Let the Sun shine in...
For weeks, even months, after Courtney died, I'd awaken in a darkened room and just lie there (like a bump on a log, Papa would say). No thoughts (thankfully) pierced the darkness, just the thud of my heartbeat as I listened to my inhale and exhale. Alive? Guess so. So??? The rare mornings I mustered the energy from somewhere ( the fortitude of enslaved ancestors?) to sit up and swing my legs to the floor, exhaustion set in. How long I'd sit there, shoulders hunched inward as if awaiting the next barrage, I can't remember. I'd sit.
An old wall poster that graced the Office of the President where I once worked, just flashed across the annals of my mind. It pictured a tall, three-legged stool that occupied its center, the focal point, really. At its very top, the stool communicated "Sometimes I sits and thinks." At the foot of the stool, it intoned, "And sometimes I just sits."
That pronouncement marked grief-enshrouded, dismal days. Sometimes, most of the time, I just sat. Sometimes for an hour or two or more. Oftentimes, I'd alternate between legs swinging, foot-tapping, or knuckles cracking. Mostly, though, I sat as still and immovable as a sphinx. Occasionally stirred from lethargy by a particularly penetrating memory, I relived the pain until it almost took my breath away and tired me to the bone. Before I realized it, a week or two had come and gone.
Yet, "Everything must change, Nothing stays the same. Everyone will change, No one, no one stays the same." True that. Time waits on no one. Time and surcease of sorrows are not opposite sides of the same coin. While it demarcates the passage of days, months, years, and decades, time is not palliative. It does not take the sting out of death. Anniversaries, birthdays, and other memory-markers can produce pain past endurance; yet, time can neither soothe nor remove the pain, anguish and myriad emotions death unleashes.

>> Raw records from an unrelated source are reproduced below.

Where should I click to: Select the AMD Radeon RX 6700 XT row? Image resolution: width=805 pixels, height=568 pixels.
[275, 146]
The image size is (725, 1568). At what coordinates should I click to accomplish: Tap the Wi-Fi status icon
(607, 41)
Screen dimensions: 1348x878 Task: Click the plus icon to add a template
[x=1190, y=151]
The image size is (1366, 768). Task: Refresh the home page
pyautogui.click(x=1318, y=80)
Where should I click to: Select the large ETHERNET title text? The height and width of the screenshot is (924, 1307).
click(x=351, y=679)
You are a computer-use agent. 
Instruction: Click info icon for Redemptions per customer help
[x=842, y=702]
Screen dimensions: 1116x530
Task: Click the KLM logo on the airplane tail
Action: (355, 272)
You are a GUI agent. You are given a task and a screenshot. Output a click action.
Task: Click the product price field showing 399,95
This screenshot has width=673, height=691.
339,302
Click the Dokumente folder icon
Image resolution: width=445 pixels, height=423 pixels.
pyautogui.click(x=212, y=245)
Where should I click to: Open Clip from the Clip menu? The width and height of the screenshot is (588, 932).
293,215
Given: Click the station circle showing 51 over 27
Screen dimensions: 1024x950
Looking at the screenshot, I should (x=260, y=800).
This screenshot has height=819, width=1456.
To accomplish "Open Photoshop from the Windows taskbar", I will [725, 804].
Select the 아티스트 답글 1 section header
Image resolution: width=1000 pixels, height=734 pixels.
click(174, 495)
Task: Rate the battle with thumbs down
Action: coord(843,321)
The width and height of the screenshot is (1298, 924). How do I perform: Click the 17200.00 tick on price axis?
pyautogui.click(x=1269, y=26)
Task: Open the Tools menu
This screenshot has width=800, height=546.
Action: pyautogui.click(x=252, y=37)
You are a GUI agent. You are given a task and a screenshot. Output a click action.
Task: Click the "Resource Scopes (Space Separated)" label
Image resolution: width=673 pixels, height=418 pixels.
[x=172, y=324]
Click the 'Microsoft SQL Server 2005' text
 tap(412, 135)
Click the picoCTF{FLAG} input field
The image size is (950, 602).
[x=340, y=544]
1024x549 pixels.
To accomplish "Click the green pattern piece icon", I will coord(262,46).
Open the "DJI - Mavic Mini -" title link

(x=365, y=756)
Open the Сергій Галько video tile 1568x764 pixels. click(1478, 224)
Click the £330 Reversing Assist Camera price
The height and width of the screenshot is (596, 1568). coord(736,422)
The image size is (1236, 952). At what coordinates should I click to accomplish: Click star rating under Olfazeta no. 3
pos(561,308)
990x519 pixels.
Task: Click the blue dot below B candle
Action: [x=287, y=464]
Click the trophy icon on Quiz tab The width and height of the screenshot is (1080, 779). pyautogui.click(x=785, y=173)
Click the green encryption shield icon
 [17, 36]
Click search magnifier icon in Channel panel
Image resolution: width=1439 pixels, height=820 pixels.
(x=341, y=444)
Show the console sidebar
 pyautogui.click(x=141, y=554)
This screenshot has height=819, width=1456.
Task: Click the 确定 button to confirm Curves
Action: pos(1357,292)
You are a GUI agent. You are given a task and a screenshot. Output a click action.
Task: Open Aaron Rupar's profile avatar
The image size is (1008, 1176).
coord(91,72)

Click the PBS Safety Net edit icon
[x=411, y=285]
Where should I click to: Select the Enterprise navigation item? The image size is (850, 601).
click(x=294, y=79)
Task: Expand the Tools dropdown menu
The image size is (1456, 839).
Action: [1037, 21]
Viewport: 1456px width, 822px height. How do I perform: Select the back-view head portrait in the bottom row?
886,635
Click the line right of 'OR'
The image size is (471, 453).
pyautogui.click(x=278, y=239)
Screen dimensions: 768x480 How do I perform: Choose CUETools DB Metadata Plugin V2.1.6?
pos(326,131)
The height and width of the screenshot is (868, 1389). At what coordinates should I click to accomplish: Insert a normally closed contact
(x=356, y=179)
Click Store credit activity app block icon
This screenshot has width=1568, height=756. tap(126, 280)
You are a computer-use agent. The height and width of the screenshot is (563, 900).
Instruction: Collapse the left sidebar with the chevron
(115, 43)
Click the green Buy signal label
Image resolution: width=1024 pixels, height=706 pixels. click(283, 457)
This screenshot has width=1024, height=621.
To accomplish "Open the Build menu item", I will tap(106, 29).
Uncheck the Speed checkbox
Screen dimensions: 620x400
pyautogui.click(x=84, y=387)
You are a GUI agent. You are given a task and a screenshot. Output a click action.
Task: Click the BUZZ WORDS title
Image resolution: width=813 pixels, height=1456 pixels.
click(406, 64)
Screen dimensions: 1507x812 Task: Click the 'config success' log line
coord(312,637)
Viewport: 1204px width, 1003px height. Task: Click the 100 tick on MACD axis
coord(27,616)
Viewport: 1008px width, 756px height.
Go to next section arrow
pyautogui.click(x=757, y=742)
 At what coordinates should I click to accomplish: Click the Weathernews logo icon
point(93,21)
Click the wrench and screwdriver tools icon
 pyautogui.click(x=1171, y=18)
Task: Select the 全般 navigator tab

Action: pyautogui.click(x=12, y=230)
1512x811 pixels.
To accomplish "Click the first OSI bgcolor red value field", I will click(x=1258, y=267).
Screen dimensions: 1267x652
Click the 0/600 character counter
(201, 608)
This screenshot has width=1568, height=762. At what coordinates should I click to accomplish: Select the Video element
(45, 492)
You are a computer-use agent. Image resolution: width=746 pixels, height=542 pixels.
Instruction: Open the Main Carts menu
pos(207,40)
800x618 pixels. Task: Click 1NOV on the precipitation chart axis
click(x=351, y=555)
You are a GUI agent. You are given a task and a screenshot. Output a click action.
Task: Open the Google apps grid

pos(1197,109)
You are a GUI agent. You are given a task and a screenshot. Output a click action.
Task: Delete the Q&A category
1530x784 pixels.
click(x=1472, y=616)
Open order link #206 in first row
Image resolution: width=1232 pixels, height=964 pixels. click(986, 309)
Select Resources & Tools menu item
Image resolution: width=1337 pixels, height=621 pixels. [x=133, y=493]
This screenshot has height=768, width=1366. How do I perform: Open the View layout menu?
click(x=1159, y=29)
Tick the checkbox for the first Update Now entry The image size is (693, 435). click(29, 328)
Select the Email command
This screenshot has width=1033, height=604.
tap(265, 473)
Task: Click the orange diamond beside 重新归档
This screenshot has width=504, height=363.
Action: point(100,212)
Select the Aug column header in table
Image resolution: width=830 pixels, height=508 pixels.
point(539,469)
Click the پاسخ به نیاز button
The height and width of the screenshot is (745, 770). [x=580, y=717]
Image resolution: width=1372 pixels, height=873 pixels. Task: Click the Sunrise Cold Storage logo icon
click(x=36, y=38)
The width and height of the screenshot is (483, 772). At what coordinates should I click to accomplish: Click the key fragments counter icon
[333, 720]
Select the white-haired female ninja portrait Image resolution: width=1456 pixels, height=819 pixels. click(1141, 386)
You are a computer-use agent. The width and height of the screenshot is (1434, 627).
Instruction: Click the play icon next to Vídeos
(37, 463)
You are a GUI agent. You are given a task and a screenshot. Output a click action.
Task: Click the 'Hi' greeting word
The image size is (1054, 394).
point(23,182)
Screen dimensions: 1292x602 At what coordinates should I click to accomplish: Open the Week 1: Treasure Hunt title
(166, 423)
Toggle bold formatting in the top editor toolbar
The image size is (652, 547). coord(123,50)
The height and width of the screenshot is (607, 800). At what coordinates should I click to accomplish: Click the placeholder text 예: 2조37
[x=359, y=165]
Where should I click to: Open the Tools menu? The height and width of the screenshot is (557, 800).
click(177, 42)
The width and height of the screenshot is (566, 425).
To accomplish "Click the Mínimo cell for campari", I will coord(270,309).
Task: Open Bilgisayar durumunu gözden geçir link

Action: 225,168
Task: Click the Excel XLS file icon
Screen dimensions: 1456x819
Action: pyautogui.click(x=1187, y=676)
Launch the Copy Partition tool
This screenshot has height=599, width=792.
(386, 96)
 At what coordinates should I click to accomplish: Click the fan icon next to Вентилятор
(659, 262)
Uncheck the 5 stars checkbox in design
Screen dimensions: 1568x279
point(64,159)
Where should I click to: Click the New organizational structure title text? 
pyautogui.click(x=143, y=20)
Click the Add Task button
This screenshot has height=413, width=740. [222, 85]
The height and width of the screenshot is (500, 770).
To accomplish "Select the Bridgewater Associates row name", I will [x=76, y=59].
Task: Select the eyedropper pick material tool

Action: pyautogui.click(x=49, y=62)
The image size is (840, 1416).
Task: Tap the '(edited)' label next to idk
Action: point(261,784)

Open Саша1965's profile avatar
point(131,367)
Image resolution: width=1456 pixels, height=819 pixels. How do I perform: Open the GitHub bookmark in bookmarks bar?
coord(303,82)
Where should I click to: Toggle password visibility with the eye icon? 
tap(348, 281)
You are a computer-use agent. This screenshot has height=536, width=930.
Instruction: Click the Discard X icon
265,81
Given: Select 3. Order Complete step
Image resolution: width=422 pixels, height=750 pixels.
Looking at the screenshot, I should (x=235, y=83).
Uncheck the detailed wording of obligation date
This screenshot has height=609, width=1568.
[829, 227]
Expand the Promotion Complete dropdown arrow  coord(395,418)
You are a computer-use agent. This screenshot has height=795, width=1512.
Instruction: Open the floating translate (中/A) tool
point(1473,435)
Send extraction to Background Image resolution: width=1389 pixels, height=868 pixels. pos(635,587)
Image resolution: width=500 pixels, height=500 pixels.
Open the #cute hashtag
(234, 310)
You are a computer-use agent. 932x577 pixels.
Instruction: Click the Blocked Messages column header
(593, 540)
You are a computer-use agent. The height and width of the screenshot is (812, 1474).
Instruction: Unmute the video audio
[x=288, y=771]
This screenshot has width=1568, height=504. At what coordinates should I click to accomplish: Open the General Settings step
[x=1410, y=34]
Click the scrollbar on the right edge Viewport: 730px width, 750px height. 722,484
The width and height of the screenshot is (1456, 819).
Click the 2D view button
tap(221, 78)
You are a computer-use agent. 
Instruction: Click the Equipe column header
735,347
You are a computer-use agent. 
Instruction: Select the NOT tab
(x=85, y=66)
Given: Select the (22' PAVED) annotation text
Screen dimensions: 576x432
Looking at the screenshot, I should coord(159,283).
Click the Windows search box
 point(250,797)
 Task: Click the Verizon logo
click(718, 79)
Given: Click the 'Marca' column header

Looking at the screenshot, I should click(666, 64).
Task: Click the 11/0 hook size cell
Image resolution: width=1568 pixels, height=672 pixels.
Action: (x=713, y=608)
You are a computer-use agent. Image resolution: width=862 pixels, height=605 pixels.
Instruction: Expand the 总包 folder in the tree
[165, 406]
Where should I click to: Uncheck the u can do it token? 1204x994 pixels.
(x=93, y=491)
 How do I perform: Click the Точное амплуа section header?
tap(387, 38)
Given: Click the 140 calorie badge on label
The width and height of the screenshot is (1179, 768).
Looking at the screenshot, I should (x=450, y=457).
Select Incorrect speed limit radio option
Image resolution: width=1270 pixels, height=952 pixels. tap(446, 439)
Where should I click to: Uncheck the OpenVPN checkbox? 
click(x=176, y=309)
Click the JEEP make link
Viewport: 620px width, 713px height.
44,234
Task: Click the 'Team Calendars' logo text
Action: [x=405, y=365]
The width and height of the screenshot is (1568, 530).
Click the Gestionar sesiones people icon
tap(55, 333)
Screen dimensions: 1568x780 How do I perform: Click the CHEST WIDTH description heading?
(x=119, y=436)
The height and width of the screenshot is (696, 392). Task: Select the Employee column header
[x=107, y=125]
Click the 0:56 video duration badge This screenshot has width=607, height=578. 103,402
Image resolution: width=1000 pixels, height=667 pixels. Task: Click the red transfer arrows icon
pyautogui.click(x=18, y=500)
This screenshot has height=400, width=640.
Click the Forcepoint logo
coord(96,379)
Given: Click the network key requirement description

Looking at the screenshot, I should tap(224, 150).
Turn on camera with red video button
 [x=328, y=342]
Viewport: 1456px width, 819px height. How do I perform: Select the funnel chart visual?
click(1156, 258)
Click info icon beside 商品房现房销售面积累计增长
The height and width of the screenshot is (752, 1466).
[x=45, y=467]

For me, only God, my Creator and Maker, proved powerful enough to have done it. No. I will never get over Courtney's death and the loss I'll always carry. I miss her more each day but missing her no longer paralyzes me. Even as I type her name, I hurt. However, the Apostle Paul instructs, "But we do not want you to be uninformed, brothers, about those who are asleep, that you may not grieve as others who have no hope" (1 Thessalonians 4:13, ESV).
That's it! How the Holy Spirit cleansed the wounds death slashed me with and healed my ropy scar tissue, I do not know. That's fine; He did what only He can do for me. I hasten to remind you that I am not saying that everyone, or even a few readers, experience loss the way I do. For some, the grieving process happens in a smoother, less stressful way. That's alright, too! Perhaps others of you feel time has been the great healer. I'm good with that. One size does NOT fit all. Grief work is peculiar work, as different and identifiable as fingerprints.
I believe "Winter turns to spring, A wounded heart will heal. Oh but never much too soon, No one and nothing goes unchanged. The young become the old, And mysteries do unfold. For that's the way of time. No one and nothing stays the same. Rain comes from the clouds, Sun lights up the sky. Hummingbirds do fly."